Facebook Graph is a promising new service the company launched in January to enable developers to build applications–via the Facebook Graph API–that query user-generated data on Facebook and get back personalized results in real time. The services works by mapping the relationships between different nodes, such as people, music, food, or places. Different nodes can be connected in a variety of ways, which are defined as edges.

Facebook Graph enables developers to tap into this massive collection of points and lines, and figure out, in real time, that user Bobby X is listening to a streaming radio station Y, or that user Susy Q just liked restaurant X. (Wait, what’s that noise? Oh, it’s just the sound of thousands of advertisers drooling over the possibilities this entails.)

In an August blog post, Facebook developer Avery Ching shared some of the technical details behind Facebook Graph, and how the company picked Apache Giraph as its core underlying graphing technology. What it comes don to is pure, unadulterated scalability and performance advantages over alternative graphing engines, including Apache Hive and GraphLab.

Giraph, in case you’re not aware, is a Java graphing program that sits on Hadoop. It was originally developed at Yahoo based on a paper that Google engineers wrote describing their own advanced graphing mechanism, called Pregel. Yahoo donated the code to the Apache Software Foundation, where it is currently maintained by the likes of Facebook, LinkedIn, Twitter, and Hortonworks.

“We ended up choosing Giraph for several compelling reasons,” Ching writes in the blog. “Giraph directly interfaces with our internal version of HDFS [since Giraph is written in Java] and talks directly to Hive. Since Giraph runs as a MapReduce job, we can leverage our existing MapReduce [Corona] infrastructure stack with little operational overhead.   With respect to performance, at the time of testing Giraph was faster than the other frameworks–much faster than Hive.”

How much, exactly, is “much”? According to a recent video of a presentation Ching made earlier this summer, “much” could be more properly described as “three orders of magnitude.”

The Facebook team set up a little graphing testbed to compare how long it would take Hive and Giraph to process a page rank graph that contained more than 400 billion edges, a pretty sizable graph. Giraph was able to process the work 120 times faster than Hive, and had a 26x performance advantage in terms of computing resources, according to Ching.

“This is significant because without these kinds of performance improvements, we really can’t run these applications reliably in production and at scale, and get them back in a reasonable time,” Ching says in the video. “If we’re trying to compute this value every week, and it takes a week to do it, it’s not very good.”

Apache Giraph demonstrates near linear scalability on Facebook’s cluster.

How far could Giraph scale? After all, processing for a billion edges “isn’t cool,” Ching said in the video. “It’s boring.
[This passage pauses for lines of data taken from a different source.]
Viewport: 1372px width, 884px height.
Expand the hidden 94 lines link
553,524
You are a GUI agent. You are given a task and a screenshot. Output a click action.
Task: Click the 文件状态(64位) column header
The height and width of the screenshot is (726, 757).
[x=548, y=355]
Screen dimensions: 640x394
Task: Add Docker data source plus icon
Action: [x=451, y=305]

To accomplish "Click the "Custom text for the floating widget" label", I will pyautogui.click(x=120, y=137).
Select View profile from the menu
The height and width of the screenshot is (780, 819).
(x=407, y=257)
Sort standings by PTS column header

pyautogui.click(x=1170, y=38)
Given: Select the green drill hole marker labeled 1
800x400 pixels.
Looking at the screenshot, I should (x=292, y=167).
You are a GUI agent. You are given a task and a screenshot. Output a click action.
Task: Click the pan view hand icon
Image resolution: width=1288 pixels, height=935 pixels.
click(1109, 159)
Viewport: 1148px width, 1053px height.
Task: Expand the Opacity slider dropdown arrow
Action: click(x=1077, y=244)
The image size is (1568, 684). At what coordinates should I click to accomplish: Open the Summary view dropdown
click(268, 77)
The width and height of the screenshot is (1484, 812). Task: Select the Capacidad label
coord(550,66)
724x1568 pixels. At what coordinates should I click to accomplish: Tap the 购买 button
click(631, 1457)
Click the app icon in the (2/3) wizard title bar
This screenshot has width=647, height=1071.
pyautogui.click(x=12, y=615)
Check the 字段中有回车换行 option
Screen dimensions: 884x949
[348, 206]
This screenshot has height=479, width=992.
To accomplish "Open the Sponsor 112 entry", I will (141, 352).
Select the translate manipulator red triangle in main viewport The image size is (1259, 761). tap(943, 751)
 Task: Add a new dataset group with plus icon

What’s really cool?” (You guessed it.) “A trillion edges.”

So off the Facebook engineers went to the lab to try another test. This time, they assembled a graph with more than 1 trillion edges–a massive graph, to be sure–and ran it on a cluster of 200 servers. The processing took less than four minutes per iteration.

That fantastic speed is not the result of any major tweaking beyond what Facebook did to get Giraph running well on its servers, including improving its memory optimization, reducing Java’s object allocation, and improving network communication.

“We didn’t cheat,” Ching said in the video. “People in the academic community do things like pre-partitioning the graph to reduce the network traffic and to improve locality. We didn’t do that. This is a random hashing algorithm, so we’re randomly assigning the vertices to different machines in the system. Obviously, if we do some separation and locality optimization, we can get this number down quite a bit.”

The future certainly looks promising for Facebook Graph (which is still in beta) to determine connections out of massive mounds of data. Ching says Facebook is looking to make its Graph service easier to use, and to eliminate the need to know Java. “We want to make things like streaming or WebUIs or even higher level languages that bring graph processing to the masses the same way that SQL did for MapReduce,” he says in the video.